Most people are familiar with the saying ‘Money in itself is not evil; it’s the love of money that is evil’. This is quite true if you see what people will do to acquire or hold onto money. Teaching your children to share is a great way to ensure they don’t become greedy. No one wants to see their child become a money-grabbing individual who will do whatever it takes to get rich. The best way to loosen money’s grip on you is to give it away.

Practical application:
No man ever became poor by giving to the needy. A good idea would be to have another box that your child should place money into every time they receive their pocket money. Allow them to decide what to do with the money. They can give it to a charity, a religious organisation, a homeless person or they could even use the money to buy something for someone they love. Your children will learn the power of money to bring joy to other people’s lives.

5. Having a lot of money does not stop you from worrying about it.
‘Can anybody remember when the times were not hard and money not scarce?’ Ralph Waldo Emerson

A great fallacy about money is that if we have more of it then we won’t worry about it. I have heard countless people say, ‘I don’t want to be rich, I just want to have enough money so that I won’t have to worry about it’. Unfortunately no amount of money will stop you from worrying about it. I have met a number of people with fortunes well in excess of R50m, and the number one thing they worry about at night is their money. Most of us find it near impossible to imagine a multi-millionaire worrying about money. For the working class man, he wishes to have enough so that he won’t have to worry about monthly expenses. But once you get to have so much money, you don’t worry about the expenses anymore...you worry about losing it.

Practical application:
Teach your children to count their blessings, both monetary and non-monetary. Many things to be thankful for have nothing to do with money - friends, family, nature, health.

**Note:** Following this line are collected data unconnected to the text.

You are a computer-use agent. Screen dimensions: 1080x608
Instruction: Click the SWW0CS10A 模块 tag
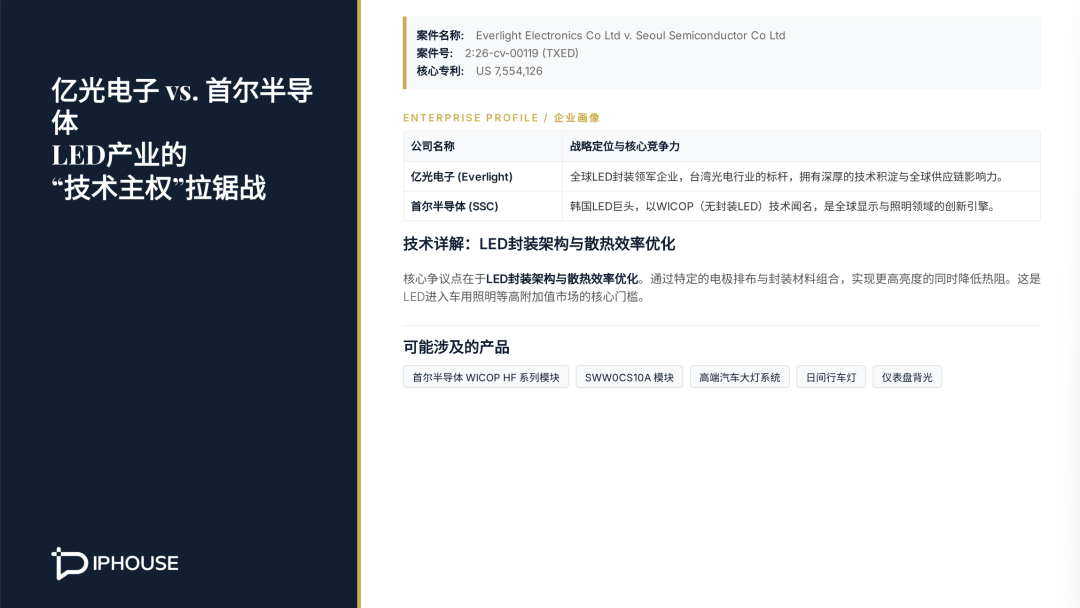(x=629, y=377)
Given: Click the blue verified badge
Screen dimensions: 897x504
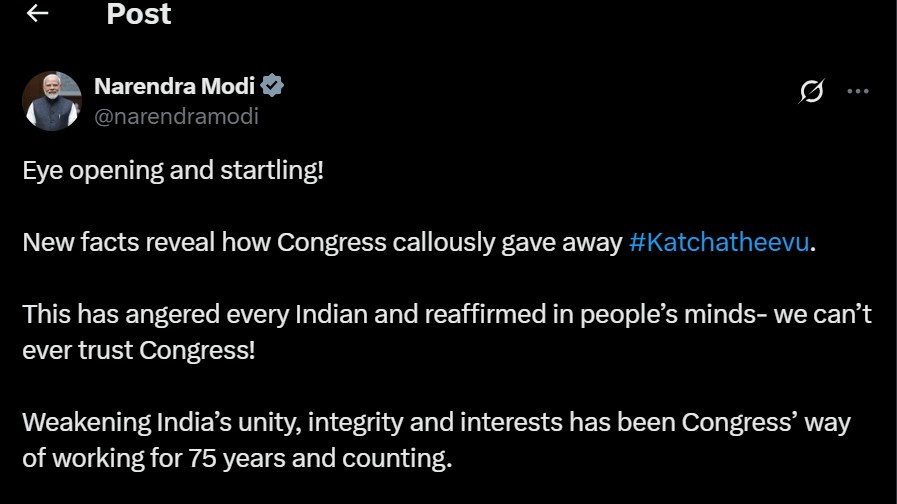Looking at the screenshot, I should [x=273, y=86].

Remind them of what they do have and encourage them to be thankful for everything. It is better to want what they have got than to get what they want. Help them to realise that they have enough and that if they don’t feel they have enough, no amount of ‘more’ will ever be enough.

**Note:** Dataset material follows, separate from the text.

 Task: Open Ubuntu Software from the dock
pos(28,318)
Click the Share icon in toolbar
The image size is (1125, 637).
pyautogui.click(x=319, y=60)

6. Only borrow money if you can pay it back
‘Home life ceases to be free and beautiful as soon as it is founded on borrowing and debt’ Hendrik Ibsen

Many people blamed the use and extension of credit for the financial crisis of 2008, but that is only half true. It is more correct to say that extending credit to people who could not pay it back is what caused the financial crisis. Credit is simply delayed saving. Instead of saving up for something and purchasing it after a number of months, credit allows you to take ownership immediately and save for it later.

Practical application:
Credit is here to stay and at some point your children are going to find a credit card in their hands. Many people around the world believe that credit is money that someone lends them that they need not pay back. Teach your kids early on to pay their debts. For young children, if they wish to buy something that they have not saved up for, buy it for them and then make sure each week they physically pay you back for the money they owe. This will get them into the habit of paying their debts and will show them that credit is not ‘free’ money.

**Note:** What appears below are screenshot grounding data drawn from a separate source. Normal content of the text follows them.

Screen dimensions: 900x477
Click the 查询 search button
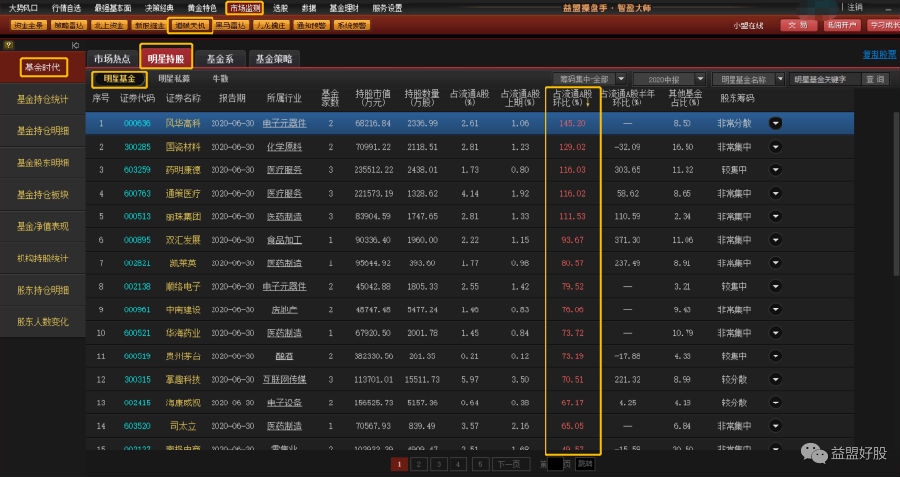point(875,79)
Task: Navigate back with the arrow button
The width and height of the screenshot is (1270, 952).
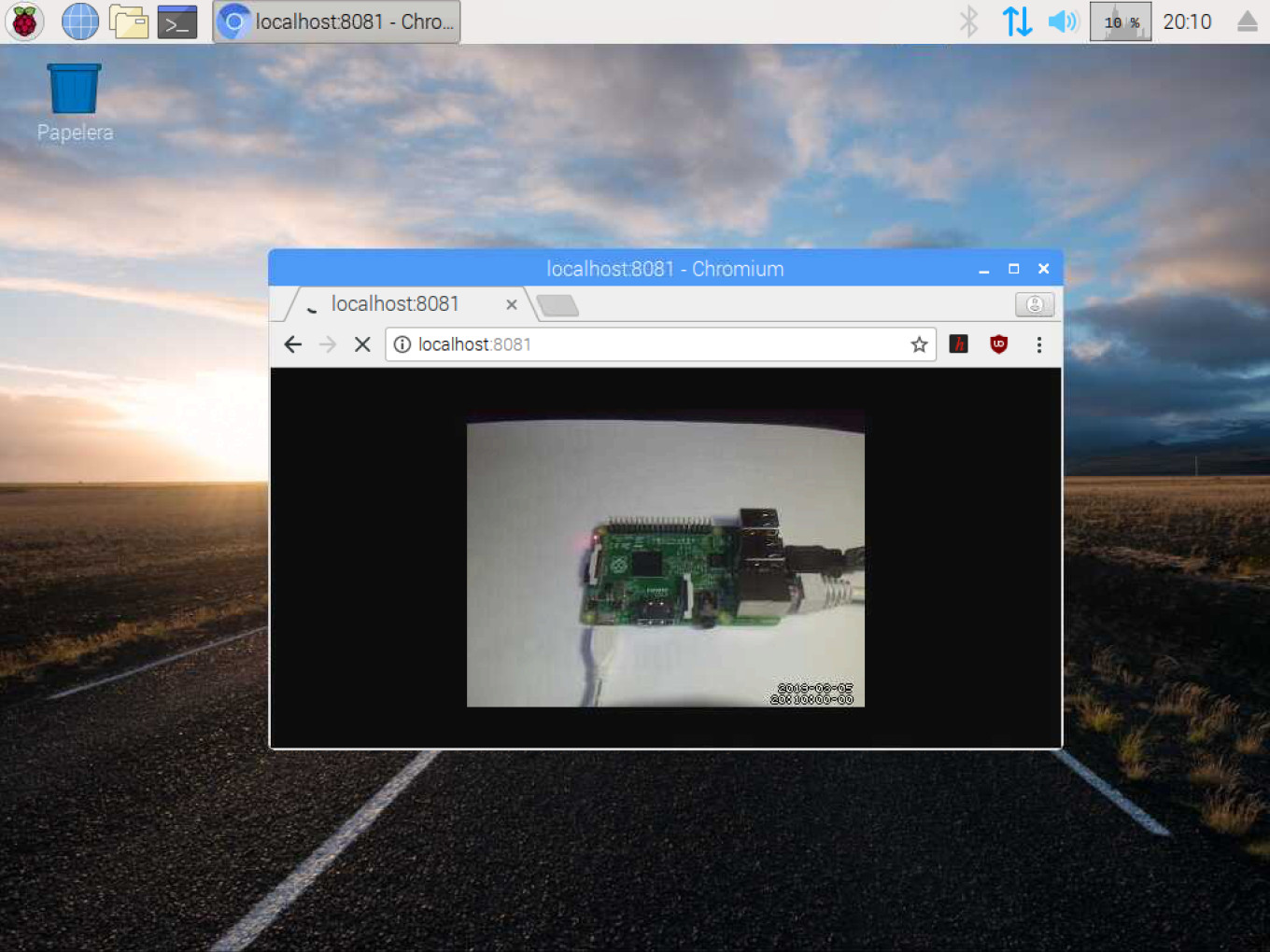Action: (292, 344)
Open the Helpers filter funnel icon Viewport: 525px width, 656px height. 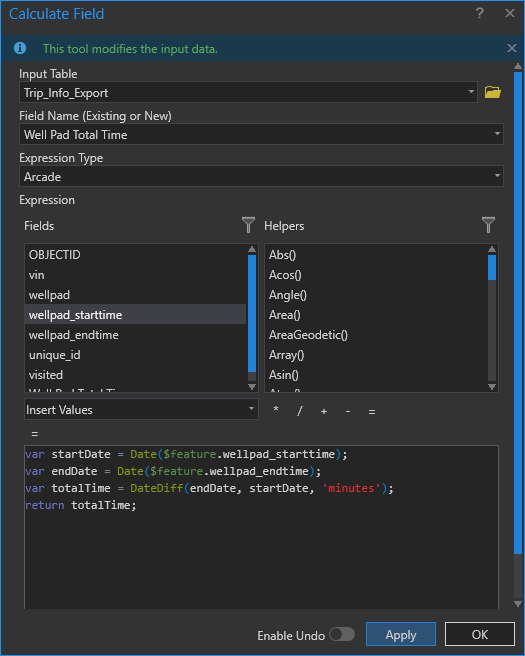488,225
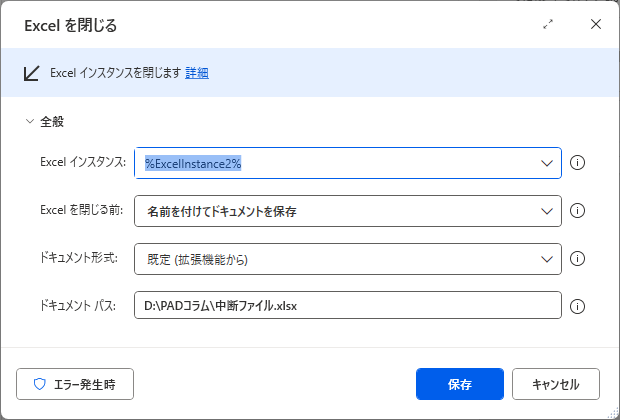Click the 保存 button
Image resolution: width=620 pixels, height=420 pixels.
[460, 384]
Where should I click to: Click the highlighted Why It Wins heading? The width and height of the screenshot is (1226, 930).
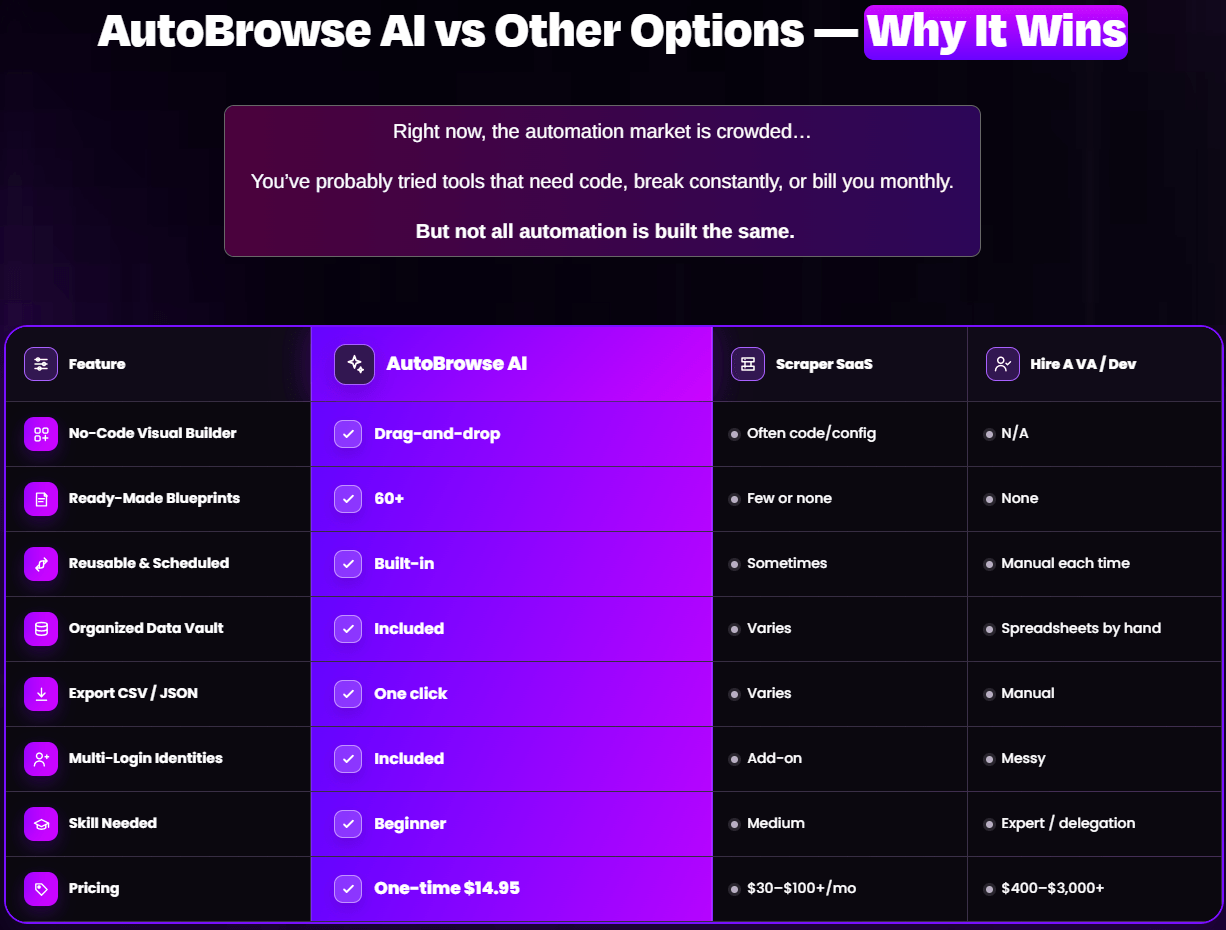coord(996,32)
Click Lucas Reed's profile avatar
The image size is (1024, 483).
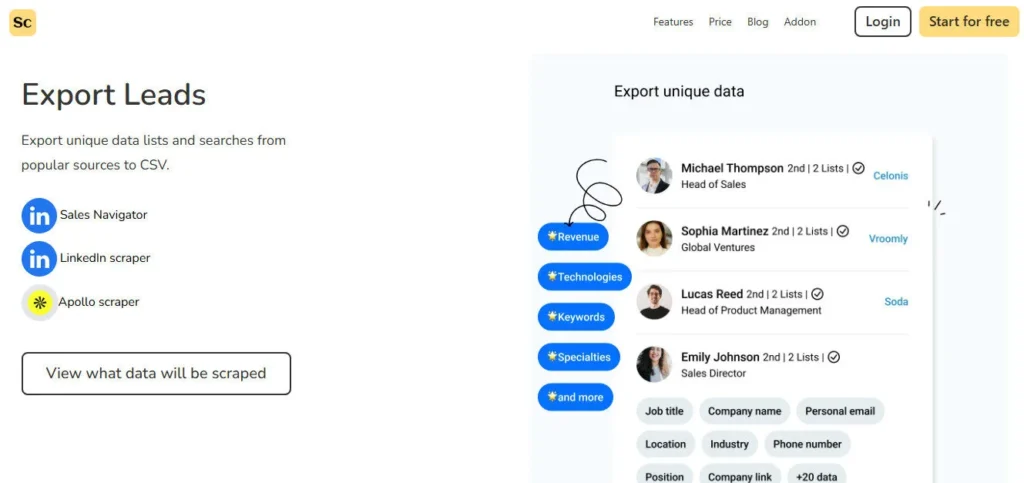[x=654, y=301]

For older kids, getting them a credit card is not a bad idea. To start, set a limit on it that is not more than 1 month’s pocket money. Set a rule that the credit card must be paid off at the end of each month. This way they will get accustomed to having a credit card from a young age in a controlled environment. If they don’t pay it back, cut it up.
Finally...the best way to teach your children these principles is to practise them yourself.